• _Data shown_:
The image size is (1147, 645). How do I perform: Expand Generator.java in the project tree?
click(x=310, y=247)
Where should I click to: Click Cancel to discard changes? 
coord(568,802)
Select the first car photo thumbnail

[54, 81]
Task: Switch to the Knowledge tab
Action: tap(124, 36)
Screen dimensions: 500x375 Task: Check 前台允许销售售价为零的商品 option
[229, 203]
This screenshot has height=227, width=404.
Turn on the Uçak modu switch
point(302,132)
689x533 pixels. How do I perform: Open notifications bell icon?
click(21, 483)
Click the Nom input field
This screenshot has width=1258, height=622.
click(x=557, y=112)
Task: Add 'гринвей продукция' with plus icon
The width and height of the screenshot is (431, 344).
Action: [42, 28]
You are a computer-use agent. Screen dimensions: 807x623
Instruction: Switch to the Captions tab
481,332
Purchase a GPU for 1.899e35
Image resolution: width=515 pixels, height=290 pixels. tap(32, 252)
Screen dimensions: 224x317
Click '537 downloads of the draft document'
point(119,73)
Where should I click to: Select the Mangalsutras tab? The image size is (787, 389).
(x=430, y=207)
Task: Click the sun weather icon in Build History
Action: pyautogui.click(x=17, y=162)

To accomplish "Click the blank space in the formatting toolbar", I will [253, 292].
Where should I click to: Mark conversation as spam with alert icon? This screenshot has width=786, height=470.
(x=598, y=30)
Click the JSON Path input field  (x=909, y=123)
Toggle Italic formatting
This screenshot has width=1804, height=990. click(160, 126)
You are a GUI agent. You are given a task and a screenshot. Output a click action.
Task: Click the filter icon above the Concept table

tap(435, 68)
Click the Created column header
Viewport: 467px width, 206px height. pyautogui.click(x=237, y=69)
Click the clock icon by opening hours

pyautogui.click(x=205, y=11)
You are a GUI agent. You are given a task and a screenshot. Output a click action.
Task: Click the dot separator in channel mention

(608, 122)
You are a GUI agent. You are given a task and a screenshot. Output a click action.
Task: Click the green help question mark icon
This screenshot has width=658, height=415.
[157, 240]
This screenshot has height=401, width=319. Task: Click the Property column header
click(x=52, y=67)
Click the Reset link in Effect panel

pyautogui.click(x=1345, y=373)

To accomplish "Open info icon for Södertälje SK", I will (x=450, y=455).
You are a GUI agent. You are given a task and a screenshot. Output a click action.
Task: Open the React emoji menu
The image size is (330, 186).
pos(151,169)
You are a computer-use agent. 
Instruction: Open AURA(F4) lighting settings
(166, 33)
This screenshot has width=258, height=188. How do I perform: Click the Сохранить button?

• _Task requirements_: Copy out the rows above word for word, from the line containing "Screen dimensions: 500x375" through the line containing "point(302,132)", including both of those lines.

• _Response for this exercise_:
Screen dimensions: 500x375 Task: Check 前台允许销售售价为零的商品 option
[229, 203]
This screenshot has height=227, width=404.
Turn on the Uçak modu switch
point(302,132)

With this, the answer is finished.